*** Opening of Dataset records ***

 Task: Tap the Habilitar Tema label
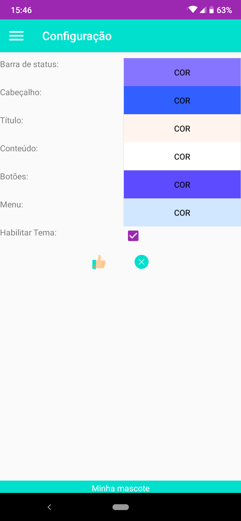[x=28, y=232]
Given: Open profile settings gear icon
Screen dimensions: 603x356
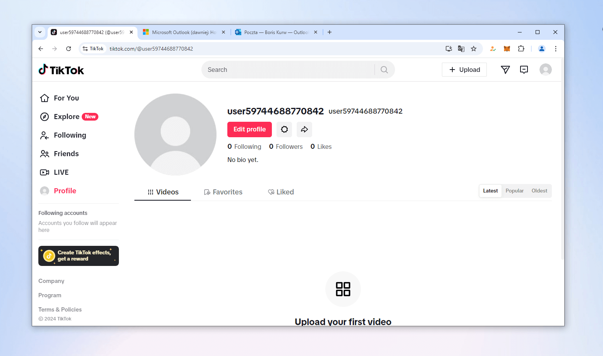Looking at the screenshot, I should click(x=284, y=129).
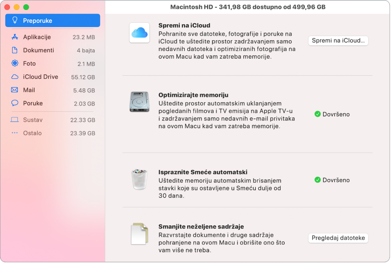The height and width of the screenshot is (263, 391).
Task: Click the Mail size label 5.48 GB
Action: [x=84, y=90]
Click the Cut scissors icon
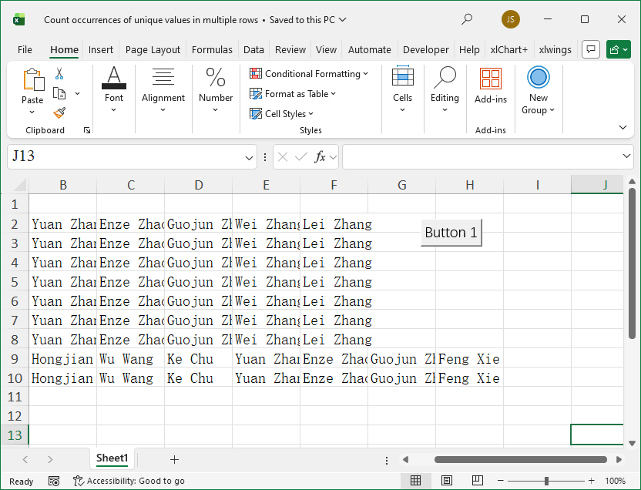The image size is (641, 490). pos(59,74)
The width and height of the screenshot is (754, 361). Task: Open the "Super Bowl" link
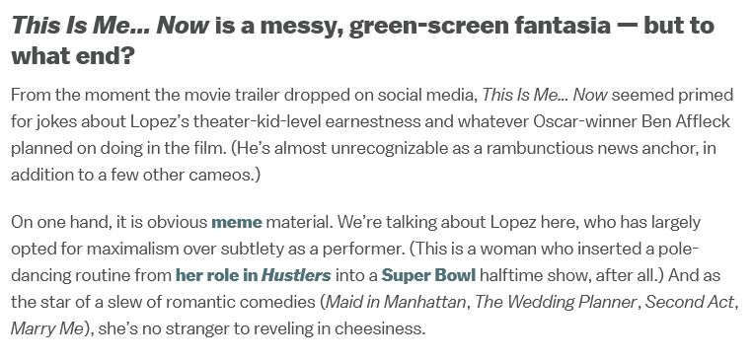[428, 276]
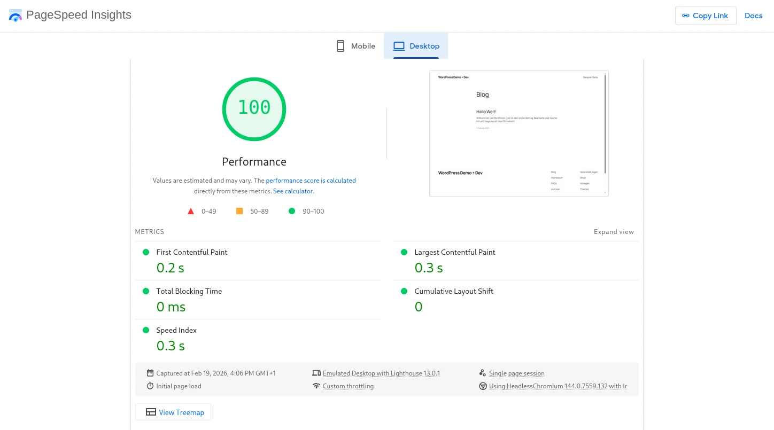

*** Close of Dataset records ***

--- Exercise brief ---
What you should produce is an exact copy of the records, with the pictures left out.

--- Written response ---
 Task: Tap the Habilitar Tema label
[x=28, y=232]
Given: Open profile settings gear icon
Screen dimensions: 603x356
Looking at the screenshot, I should click(x=284, y=129).
The height and width of the screenshot is (263, 391).
Task: Click the Mail size label 5.48 GB
Action: [x=84, y=90]
Click the Cut scissors icon
The image size is (641, 490). pos(59,74)
The width and height of the screenshot is (754, 361). Task: Open the "Super Bowl" link
[428, 276]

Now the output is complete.